Stored records:
┏━━
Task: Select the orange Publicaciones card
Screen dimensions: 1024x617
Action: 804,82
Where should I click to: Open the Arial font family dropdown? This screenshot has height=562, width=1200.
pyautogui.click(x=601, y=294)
┗━━
> [What the task requires] Here the answer is the exact run of lines above, from the line with "Screen dimensions: 1024x617" down to the last, and nothing else.

> [Answer space]
Screen dimensions: 1024x617
Action: 804,82
Where should I click to: Open the Arial font family dropdown? This screenshot has height=562, width=1200.
pyautogui.click(x=601, y=294)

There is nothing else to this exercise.